Weather forecast office serving northeast Kansas

National Weather Service – Topeka, Kansas (Abbreviation TOP) is a local National Weather Service forecast office based in Topeka, the state capital of Kansas. Its offices are located near Philip Billard Municipal Airport. It provides weather and emergency information to 23 counties in north-central, northeast, and east-central Kansas. Communities that rely on the Topeka Weather Office for forecasts and severe storm warnings include Abilene, Clay Center, Concordia, Council Grove, Emporia, Hiawatha, Junction City, Lawrence, Manhattan, Marysville, Ottawa, and Topeka.

==NOAA Weather Radio==
The Topeka NWS Office operates five NOAA Weather Radio transmitters to provide timely weather forecasts, watches, warnings and statements to the public. All transmitters operate on 1000 watts of power.

===WXK91, Maple Hill/Topeka===
WXK91, based in Maple Hill, broadcasts at 162.475 MHz and serves the following Kansas counties: Douglas, Geary, Jackson, Jefferson, Morris, Osage, Pottawatomie, Riley, Shawnee, Wabaunsee, and Atchison§.

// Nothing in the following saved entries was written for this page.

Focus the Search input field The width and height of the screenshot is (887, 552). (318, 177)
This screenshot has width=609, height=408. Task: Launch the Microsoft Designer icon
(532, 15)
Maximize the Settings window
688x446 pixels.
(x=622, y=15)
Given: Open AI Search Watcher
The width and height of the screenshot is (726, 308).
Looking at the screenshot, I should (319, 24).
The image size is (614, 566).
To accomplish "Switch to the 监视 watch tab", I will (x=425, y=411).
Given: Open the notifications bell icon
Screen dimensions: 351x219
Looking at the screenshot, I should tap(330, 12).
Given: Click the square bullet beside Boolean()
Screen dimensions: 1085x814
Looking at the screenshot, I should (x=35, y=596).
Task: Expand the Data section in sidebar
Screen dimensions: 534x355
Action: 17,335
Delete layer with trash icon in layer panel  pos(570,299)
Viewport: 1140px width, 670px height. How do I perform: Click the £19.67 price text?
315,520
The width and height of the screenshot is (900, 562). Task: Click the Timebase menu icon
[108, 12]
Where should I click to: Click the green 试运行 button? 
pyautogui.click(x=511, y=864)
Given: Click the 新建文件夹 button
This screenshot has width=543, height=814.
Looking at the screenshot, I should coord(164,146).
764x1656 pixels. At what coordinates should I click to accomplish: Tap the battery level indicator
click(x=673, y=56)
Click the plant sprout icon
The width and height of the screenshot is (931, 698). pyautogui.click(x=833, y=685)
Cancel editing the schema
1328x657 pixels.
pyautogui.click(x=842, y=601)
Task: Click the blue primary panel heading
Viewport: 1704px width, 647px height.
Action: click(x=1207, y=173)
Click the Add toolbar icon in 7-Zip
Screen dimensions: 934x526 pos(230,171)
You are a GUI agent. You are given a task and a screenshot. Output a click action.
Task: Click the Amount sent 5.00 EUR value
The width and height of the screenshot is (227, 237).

§ Atchison County falls under the responsibility of the Pleasant Hill, MO Forecast Office.

===WXK94, Concordia===
WXK94, based in Concordia, broadcasts at 162.550 MHz and serves the following Kansas counties: Clay, Cloud, Ottawa, Republic, Washington, Jewell§, and Mitchell§.

§ Jewell and Mitchell counties fall under the responsibility of the Hastings, NE Forecast Office.

===WXL71, Abilene===
WXL71, based in Abilene, broadcasts at 162.525 MHz and serves the following Kansas counties: Clay, Dickinson, Geary, Morris, Ottawa, Riley, Marion§, McPherson§, and Saline§.

§ Marion, McPherson and Saline counties fall under the responsibility of the Wichita, KS Forecast Office.

===KZZ67, Blue Rapids===
KZZ67, based in Blue Rapids, broadcasts at 162.425 MHz and serves the following Kansas counties: Marshall, Nemaha, Pottawatomie, Riley, and Washington.

===KGG98, Halls Summit===
KGG98, based in Halls Summit, broadcasts at 162.425 MHz and serves the following Kansas counties: Anderson, Coffey, Douglas, Franklin, Lyon, Osage, Allen§, Chase§, Greenwood§, and Woodson§.

§ Allen, Chase, Greenwood and Woodson counties fall under the responsibility of the Wichita, KS Forecast Office.